A couple decided that there was no place they'd rather get married than on an airplane.
Not a private plane. Not a plane on the ground. Just a regular, commercial aircraft full of other passengers.
It's a strange story, but very touching, especially when you see how much everyone else played along. Take a look:
"Airplane wedding" might sound like the premise of some god-awful romantic comedy (not all of them are, but this one would be).
Seeing it play out in real life, on the other hand, shows that it can be pretty sweet.
Michael and Renee used the airplane aisle as their, well, aisle. Renee walked towards Michael while Ed Sheeran's "Perfect" played, because of course.
The pilot of the Southwest flight addressed the entire plane over the intercom, saying:
"They met each other four years ago," the pilot announced. "And this weekend decided to make it at least another four years,"
Everybody's a comedian.
"They met on a Match.com date," the pilot also shared. "And yes, ladies and gentleman, it really does work."
"They were in beautiful Baltimore when they met," the pilot added. "And it’s happily ever after from there."
Their vows were appropriately tongue-in-cheek under the circumstances.
"I, Michael, take you, Renee, to be my wife, my partner in life, and my travel companion when I become a Rapid Reward Member today, tomorrow and forever."
That's very cute.
(They danced down the aisle to Chris Brown's "Forever," which is gross, but it's inclear whether they or a passanger chose that music)
Skylee Campbell was one of the many passengers who captured this precious moment on video.

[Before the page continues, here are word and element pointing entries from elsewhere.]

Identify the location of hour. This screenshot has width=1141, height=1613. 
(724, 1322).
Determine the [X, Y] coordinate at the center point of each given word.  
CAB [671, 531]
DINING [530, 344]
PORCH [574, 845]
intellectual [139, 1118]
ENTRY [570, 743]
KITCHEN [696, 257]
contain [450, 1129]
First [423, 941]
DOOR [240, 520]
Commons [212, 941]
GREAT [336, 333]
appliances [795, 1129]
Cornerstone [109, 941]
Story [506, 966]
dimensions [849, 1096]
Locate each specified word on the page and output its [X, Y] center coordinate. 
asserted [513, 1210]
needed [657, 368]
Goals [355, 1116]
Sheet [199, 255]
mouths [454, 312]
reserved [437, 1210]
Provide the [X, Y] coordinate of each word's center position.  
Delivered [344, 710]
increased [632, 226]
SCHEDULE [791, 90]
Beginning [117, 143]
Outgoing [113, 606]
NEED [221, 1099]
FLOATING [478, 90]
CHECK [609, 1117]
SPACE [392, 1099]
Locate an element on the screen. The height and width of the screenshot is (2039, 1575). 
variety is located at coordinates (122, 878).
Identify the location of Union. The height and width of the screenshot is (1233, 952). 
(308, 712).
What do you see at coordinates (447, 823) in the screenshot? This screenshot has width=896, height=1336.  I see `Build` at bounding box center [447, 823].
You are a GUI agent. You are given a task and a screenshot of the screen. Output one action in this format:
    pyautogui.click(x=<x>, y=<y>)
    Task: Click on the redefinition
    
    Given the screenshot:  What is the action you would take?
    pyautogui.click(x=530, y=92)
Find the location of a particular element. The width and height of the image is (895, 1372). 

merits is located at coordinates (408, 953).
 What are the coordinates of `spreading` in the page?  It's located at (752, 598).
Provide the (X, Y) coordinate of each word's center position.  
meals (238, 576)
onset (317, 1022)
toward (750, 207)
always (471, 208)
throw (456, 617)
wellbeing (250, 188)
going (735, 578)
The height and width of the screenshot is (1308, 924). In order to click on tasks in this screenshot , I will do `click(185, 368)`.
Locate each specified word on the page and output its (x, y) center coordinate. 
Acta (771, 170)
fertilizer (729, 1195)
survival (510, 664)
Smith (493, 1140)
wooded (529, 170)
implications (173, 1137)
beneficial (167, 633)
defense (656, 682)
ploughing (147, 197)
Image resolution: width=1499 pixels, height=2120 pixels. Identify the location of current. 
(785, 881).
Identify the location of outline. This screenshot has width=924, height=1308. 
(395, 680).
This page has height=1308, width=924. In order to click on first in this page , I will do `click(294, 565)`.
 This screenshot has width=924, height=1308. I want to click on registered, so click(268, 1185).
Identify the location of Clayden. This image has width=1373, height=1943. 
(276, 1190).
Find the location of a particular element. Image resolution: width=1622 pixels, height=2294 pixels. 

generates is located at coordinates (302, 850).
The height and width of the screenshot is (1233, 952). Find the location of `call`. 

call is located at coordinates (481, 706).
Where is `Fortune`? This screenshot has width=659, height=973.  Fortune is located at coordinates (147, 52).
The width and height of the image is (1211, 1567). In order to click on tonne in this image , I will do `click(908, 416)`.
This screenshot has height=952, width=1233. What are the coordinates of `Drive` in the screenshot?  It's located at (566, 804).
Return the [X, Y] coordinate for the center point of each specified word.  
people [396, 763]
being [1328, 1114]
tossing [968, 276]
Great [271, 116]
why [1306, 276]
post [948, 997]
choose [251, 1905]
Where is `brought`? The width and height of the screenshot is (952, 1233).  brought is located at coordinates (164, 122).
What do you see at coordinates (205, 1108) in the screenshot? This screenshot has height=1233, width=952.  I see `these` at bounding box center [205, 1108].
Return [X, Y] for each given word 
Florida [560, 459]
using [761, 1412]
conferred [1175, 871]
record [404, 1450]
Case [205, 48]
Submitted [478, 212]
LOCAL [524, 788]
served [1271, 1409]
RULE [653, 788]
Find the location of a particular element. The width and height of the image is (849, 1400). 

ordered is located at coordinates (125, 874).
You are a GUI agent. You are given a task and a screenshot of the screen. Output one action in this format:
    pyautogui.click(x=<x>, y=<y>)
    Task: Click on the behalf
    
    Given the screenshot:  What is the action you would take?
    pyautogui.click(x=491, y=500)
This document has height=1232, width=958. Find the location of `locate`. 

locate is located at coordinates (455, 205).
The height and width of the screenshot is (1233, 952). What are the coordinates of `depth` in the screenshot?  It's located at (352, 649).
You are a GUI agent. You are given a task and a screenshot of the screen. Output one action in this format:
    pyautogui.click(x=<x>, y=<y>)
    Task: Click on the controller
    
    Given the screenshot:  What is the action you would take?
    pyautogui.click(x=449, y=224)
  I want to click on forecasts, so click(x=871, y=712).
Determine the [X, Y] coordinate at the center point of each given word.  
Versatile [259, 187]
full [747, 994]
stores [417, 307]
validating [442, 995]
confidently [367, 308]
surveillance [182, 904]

"Can’t think of a better way to spend a late-night, 5 hour flight," Skylee wrote. "Other than watching a wedding happen on the plane!"
It makes sense that the airlines are happy to oblige.
First of all, it gives flight attendants and pilots a break from, you know, the mundane agony of just doing their jobs like they do on every other flight.
Second of all, it gives new, free good press for the airline. Do you know how rare that is, these days?
How many videos have we all seen of people getting dragged off of airplanes?
Earlier this month, there were overlapping horror stories from airplanes. One was of a man removed for his foul body odor.
Another was of a man who, according to the woman who was seated beside him, was allegedly masturbating during the flight.
So, yes, a heartwarming story that takes place on an airplane is clearly welcome. From their perspective.
There are ethical concerns to getting marred in a plane in this manner.
The ceremony is sweet, sure. But … the passengers didn't sign up for this.
These two were effectively tying the knot in front of a captive audience who, rather than being invited to a wedding ceremony between strangers, found themselves immersed in it against their will.
Sometimes public proposals happen like this, but it usually only monopolizes a minute or two of people's time.
This was a whole wedding ceremony, and the captain was speaking over the intercom. That's not exactly easy to avoid.
On top of that … imagine having to go to the bathroom while on the flight. That's an unpleasant prospect at any point, because the process of flying is an exercise in misery.
But interrupting a wedding that you never asked to attend adds extra unpleasantness to being squeezed into a small nightmare bathroom while hurtling through the clouds in a metal tube.
Still … we haven't actually heard any complaints.
The flight crew reportedly had all of the passengers activate their overhead lights to illuminate the aisle.
It's such a cute story.
Apparently, the crew was happy to comply.
This couple is hardly the first to get married on a flight, and they won't be the last.
Honestly, airplane tickets might be expensive considering the conditions that people endure on flights, but they can't compare to the price of a more traditional wedding.
Good for these two for thinking outside of the box.
And good for the flight crew and passengers for indulging them.